● **Data supplied**

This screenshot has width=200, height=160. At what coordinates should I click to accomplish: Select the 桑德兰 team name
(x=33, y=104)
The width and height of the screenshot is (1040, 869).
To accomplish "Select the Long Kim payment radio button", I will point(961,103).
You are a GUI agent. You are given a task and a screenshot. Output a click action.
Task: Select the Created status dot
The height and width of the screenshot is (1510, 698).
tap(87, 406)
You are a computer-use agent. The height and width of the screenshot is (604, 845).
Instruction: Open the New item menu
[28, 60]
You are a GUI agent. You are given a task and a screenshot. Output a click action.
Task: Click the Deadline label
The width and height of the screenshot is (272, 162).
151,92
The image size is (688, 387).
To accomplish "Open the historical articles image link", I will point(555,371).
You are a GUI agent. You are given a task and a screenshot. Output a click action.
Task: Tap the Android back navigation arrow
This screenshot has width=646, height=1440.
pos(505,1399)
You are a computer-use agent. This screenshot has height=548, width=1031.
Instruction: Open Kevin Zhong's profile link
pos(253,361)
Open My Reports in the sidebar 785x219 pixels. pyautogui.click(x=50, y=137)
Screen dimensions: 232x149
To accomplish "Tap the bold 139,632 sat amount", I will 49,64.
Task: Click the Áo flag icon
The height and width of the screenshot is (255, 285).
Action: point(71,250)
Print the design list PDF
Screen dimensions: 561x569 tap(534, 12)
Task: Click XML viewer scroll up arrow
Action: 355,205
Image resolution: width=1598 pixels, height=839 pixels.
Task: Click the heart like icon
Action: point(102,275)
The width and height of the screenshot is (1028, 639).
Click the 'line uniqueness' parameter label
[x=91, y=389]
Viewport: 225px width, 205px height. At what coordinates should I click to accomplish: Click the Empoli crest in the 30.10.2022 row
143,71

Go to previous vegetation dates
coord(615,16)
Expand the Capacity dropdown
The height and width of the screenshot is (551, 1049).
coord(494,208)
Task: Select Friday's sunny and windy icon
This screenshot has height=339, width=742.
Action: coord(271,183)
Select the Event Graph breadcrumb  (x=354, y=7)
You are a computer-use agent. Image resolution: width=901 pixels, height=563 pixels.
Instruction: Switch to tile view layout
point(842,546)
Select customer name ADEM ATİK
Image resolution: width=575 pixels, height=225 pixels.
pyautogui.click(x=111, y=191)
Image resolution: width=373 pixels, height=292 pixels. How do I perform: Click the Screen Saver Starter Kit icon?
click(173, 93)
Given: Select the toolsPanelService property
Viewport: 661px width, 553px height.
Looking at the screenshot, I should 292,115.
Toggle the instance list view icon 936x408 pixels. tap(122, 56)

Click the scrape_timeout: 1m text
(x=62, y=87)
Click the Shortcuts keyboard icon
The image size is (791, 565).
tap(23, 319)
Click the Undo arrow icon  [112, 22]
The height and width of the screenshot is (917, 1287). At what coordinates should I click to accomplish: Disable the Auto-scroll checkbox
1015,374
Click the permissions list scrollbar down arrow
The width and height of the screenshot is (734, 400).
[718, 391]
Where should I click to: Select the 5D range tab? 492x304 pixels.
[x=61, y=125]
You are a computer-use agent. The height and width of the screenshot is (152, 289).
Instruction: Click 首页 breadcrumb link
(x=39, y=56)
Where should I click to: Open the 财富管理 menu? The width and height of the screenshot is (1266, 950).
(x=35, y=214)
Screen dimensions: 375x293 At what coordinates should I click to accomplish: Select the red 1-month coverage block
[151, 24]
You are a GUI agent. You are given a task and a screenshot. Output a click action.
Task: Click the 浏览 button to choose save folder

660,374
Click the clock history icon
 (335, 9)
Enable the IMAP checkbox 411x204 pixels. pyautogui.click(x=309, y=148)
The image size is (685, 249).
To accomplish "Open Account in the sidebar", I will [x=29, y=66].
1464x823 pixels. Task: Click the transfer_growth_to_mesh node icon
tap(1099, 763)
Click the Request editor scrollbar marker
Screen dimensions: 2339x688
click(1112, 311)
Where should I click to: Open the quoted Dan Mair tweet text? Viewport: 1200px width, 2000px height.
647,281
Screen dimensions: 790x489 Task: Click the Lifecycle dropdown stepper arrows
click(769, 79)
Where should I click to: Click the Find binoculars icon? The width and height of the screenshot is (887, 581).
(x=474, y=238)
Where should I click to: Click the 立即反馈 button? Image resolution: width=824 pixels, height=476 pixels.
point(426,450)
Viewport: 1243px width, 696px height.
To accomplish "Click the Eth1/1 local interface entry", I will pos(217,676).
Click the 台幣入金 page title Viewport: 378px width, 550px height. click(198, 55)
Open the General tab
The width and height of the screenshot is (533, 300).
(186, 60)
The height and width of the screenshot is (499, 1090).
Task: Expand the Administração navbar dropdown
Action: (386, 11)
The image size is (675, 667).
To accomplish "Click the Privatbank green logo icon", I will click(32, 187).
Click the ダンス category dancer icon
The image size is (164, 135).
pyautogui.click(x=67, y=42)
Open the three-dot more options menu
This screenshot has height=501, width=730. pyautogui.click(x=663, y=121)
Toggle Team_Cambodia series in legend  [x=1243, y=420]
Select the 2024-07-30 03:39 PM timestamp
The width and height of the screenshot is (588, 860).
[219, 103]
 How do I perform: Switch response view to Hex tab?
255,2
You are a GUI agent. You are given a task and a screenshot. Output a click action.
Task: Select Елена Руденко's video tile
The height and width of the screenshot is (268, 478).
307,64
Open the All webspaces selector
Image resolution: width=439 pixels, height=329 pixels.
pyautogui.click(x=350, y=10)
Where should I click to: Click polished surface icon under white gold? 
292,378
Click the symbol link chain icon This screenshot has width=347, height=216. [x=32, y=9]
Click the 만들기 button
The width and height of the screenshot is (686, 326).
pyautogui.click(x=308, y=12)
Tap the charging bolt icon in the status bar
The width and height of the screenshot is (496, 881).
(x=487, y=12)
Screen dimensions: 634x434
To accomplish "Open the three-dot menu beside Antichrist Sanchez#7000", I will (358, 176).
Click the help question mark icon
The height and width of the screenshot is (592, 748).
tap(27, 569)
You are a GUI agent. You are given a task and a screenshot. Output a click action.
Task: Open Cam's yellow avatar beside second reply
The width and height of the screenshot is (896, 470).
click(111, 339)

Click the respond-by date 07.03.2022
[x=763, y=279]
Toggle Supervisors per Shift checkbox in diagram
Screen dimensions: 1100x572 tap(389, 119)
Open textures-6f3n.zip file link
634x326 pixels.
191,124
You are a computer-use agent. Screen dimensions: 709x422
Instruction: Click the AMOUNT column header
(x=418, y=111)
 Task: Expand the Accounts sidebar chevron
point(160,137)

● **Problem requirements**
For the string "computer", go through the entries above and copy each line where it occurs.

● **Answer section**
You are a computer-use agent. The height and width of the screenshot is (604, 845).
You are a computer-use agent. This screenshot has height=548, width=1031.
You are a computer-use agent. Image resolution: width=901 pixels, height=563 pixels.
You are a computer-use agent. The height and width of the screenshot is (152, 289).
You are a computer-use agent. Screen dimensions: 709x422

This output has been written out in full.